First up on Sunday morning was Portland Harbour, in warm still conditions birds were easy to pick out. From Castle Cove Yacht club were 3 Great Northern Divers, 3 Slavonian Grebes and 6 Black-Necked Grebes. The BNG’s were easy to pick out from the slavs because they were all in one close-knit flock whereas the Slav’s don’t seem to like each others company. From the National Sailing Academy there was another 3 Great Northerns and a Slav, and then from Portland Castle there was 2 Black-Throated Divers and another Great Northern (there may have been some double counting of these). A Shag and about 50 Red-Breasted Mergansers were year-ticks.

Then a family walk from Langton Herring down towards Herbury Gore, and round The Fleet to Rodden Hive and back to the village. A short muddy walk, but from the children’s moaning you’d have thought we were recreating The Battle of The Somme. Anyway, 15 Red-Legged Partridges and 10 Roe Deer on the way down to the fleet, then 15 Redshank with 3 Dunlin and a few Turnstone, and on the water over a hundred Wigeon, 7 Pintail, lots of other dabbling duck, and on Chesil Bank there was a Peregrine patrolling. A flock of about 50 Linnets and 30 Pied Wagtails were in one of the fields, and Robins were a constant accompanyment in the hedgerows by the Fleet.

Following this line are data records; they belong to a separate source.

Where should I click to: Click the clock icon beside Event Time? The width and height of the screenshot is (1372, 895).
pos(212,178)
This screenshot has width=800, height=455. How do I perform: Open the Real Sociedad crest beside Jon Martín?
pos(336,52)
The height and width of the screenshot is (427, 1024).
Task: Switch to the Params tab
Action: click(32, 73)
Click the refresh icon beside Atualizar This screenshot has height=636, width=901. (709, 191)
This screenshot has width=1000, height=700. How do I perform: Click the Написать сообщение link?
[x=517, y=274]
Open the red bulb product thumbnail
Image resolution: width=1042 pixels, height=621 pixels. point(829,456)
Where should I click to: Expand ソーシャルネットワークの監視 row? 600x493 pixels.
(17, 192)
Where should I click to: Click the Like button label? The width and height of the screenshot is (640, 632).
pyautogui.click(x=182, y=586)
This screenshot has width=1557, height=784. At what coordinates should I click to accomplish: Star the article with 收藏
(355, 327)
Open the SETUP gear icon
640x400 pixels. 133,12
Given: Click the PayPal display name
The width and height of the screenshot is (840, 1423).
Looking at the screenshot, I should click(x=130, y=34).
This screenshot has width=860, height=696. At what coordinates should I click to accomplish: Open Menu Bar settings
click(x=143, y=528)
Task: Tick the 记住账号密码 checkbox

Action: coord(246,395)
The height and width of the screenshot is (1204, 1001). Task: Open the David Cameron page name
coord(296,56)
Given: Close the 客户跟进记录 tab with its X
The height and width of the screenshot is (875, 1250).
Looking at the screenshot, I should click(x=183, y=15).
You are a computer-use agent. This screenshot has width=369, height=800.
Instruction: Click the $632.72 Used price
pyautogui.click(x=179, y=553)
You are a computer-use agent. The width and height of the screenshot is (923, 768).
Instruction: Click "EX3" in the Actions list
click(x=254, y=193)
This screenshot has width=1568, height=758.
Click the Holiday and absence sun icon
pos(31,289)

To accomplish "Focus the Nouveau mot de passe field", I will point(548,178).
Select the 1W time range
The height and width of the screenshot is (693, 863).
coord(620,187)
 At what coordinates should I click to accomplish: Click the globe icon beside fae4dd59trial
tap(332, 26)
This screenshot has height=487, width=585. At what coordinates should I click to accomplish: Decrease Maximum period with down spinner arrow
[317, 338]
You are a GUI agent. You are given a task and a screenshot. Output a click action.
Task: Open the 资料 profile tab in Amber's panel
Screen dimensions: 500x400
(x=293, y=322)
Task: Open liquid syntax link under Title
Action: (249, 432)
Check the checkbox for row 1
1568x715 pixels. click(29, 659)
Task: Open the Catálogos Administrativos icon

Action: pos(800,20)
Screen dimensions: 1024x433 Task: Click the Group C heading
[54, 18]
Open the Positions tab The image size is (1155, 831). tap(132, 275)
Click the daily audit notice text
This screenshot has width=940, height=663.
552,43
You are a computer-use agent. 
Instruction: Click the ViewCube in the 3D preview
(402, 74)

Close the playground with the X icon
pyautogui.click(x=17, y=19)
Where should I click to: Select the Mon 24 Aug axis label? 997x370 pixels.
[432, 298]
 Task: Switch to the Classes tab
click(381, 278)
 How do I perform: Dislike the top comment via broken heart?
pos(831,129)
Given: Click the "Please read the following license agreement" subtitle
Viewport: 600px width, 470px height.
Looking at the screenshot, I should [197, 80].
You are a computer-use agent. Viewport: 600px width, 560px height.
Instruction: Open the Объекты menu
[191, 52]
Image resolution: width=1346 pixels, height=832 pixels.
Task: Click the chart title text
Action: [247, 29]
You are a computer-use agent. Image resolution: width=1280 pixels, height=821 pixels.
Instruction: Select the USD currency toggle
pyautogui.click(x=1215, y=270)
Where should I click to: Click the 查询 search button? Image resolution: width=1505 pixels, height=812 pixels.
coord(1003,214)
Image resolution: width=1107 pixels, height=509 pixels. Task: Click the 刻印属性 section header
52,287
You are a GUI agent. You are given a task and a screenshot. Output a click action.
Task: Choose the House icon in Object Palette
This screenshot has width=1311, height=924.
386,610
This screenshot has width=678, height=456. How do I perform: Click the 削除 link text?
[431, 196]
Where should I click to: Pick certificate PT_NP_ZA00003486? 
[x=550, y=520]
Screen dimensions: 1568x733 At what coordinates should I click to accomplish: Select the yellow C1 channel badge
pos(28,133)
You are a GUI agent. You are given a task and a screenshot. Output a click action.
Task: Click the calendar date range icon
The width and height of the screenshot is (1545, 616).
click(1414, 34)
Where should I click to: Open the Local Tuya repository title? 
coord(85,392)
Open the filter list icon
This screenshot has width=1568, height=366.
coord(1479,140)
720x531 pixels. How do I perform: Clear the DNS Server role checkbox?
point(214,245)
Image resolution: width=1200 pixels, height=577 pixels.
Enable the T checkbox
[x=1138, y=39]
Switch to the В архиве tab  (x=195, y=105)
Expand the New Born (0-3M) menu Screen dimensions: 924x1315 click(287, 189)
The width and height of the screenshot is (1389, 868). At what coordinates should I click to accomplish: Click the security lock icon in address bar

On Monday morning a quick walk up to Radipole; a Creamcrown Marsh Harrier patrolling the reeds by North Hide, and a Water Rail washing itself at the egde of the reeds were highlights, but 30 Snipe were notable. We then went to Cogden beach, and on a flat sea had a Common Scoter and a distant Red-Throated Diver, identified by its frequent head-shaking in flight. I could just make out some Fulmars from the cliffs at West Bay .

The Tuesday morning and a couple of hours at Lodmoor. At the marsh by the seaward end of the path to Beachdown Way there was a Water Pipit - an embarrassingly long time since I last saw one - and a Green Sandpiper. A couple of Raven were beating up a Common Buzzard in the middle, and a Spoonbill was doing what Spoonbills do - sleeping. A site record for me was Coal Tit, and around the reserve was 215 Lapwing, another 32 Snipe, a Goldcrest and an adult Med Gull.

Finally we did our traditional walk round Portland bill, got Rock Pipit for the year and saw a Great-Northern Diver offshore, but there was no sign of the Purple Sandpipers today. Overall a good set of birds and all done in warm bright still weather - fantastic.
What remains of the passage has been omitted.